A crucial point regarding the temperature rise is its development over time. In the present study design, we applied laser energy over 120 s to evaluate the theoretically reachable temperature increase; however, one must consider that continuous laser energy over 120 s may not reflect daily clinical practice. In all test runs, we observed a quick temperature increase (approximately during 0–60 s, see Figs. 2a–c) which is followed by a sort of plateau. This has been confirmed in the previous studies, e.g., Aldoukhi et al., which demonstrated a quick temperature increase in a similar study design [17]. They described the temperature decrease with several irrigation rates. In our study, the starting temperature could be reached after approximately 20 s. Therefore, it is extremely important to apply intermittent laser energy in contrast to continuous laser energy as exemplified in the present study design.

Surprisingly, we measured a positive thermal effect in the test runs using human calcium oxalate stone probes (Fig. 2c), though the reasons for that are unclear. Perhaps, the laser energy initiated an exothermal reaction requiring 100–200 °C activation energy at the fiber tip [19]. However, further experimentation is necessary to reveal other effects.
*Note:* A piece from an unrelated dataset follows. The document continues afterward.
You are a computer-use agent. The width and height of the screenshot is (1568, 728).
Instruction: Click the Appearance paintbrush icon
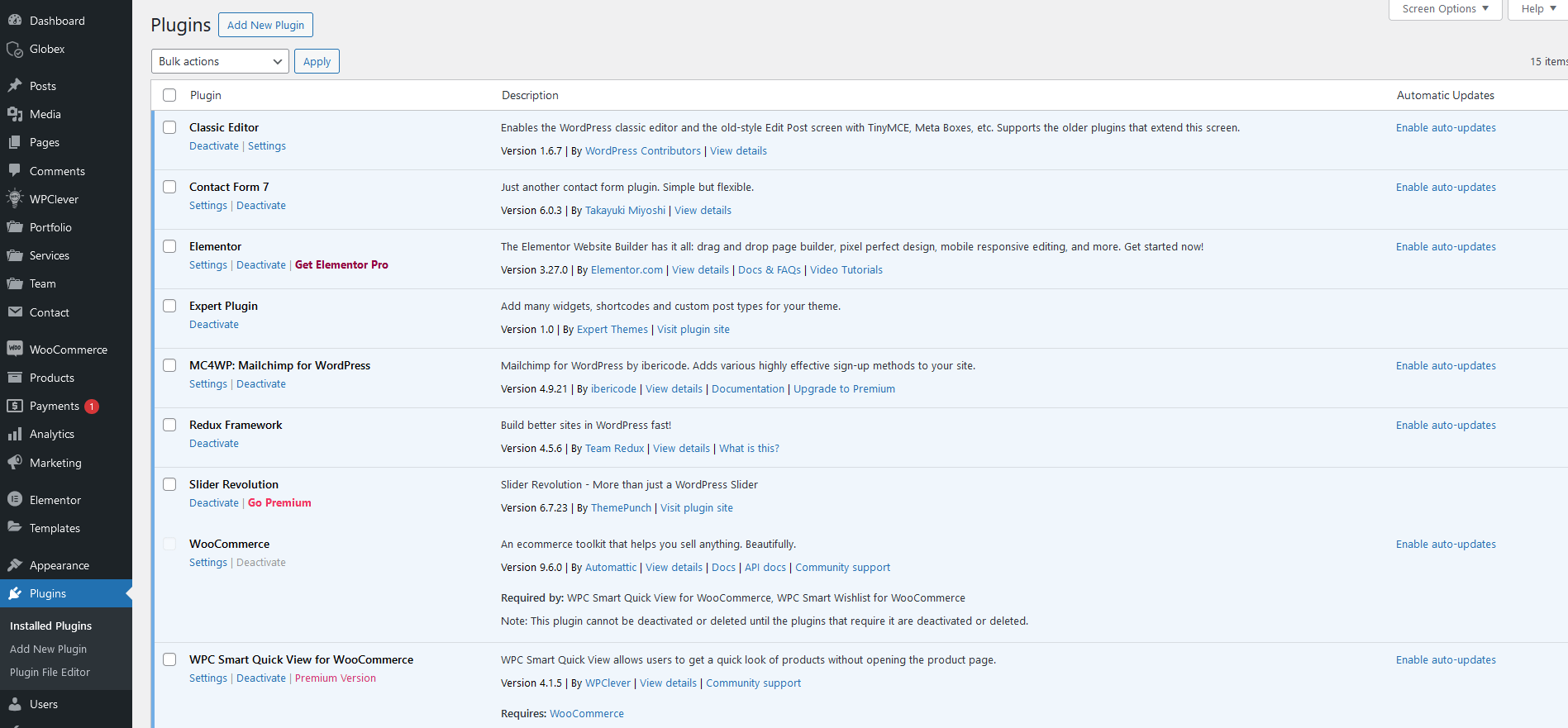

The present experimental setup is limited by several factors. The test tube volume of 20 ml might be excessive compared to the human collecting system. However, we decided to use such a high volume to ensure enough space for the laser fiber, in- and outflow, and thermocouple installation into the test tube. We, therefore, plan to conduct a study using postmortem porcine kidneys immersed in the water bath. In these, we will insert one thermocouple directly into the collecting system and several pairs thereof into the parenchyma. Although we did our experiments in a water bath to simulate the surrounding body and thermal convection, this effect cannot be simulated realistically in the experimental setup which we used. We postulate that thermal convection and blood circulation play major roles in daily clinical practice, and that they prevent thermal tissue damage.

Although the present laboratory study is limited by the aforementioned aspects, we would in conclusion like to mention important issues regarding the clinical use of Holmium laser for intrarenal lithotripsy:

  • Pulse duration, fiber condition, and their interdependence might not have a significant impact on the temperature rise provided that the laser system is set at the same power.

  • Sufficient and monitored irrigation (at least ≥ 10 ml/min) with 37 °C irrigation fluid minimizes the risk of thermal damage to the urinary tract.

  • Intermittent (not continuous) laser energy should be applied.

  • The most important factor besides irrigation is the laser power itself. Surgeons should, therefore, start with low power and increase power slowly under sufficient and well-monitored irrigation until enough lithotripsy effect is reached.

Conclusions

In the present laboratory study, we show that Ho:YAG laser lithotripsy might be safe at all the aforementioned power settings provided that there is sufficient irrigation > 10 ml/min. However, this study has limitations in simulating genuine laser lithotripsy conditions in a patient. High power (> 15 W) and simultaneous low irrigation (< 10 ml/min) may result in potentially tissue-damaging temperatures after a short time (< 30 s.). Therefore, endourologists employing laser to treat kidney stones should be trained in their use, and particular emphasis should be placed on the need for continuous and monitored irrigation during surgery.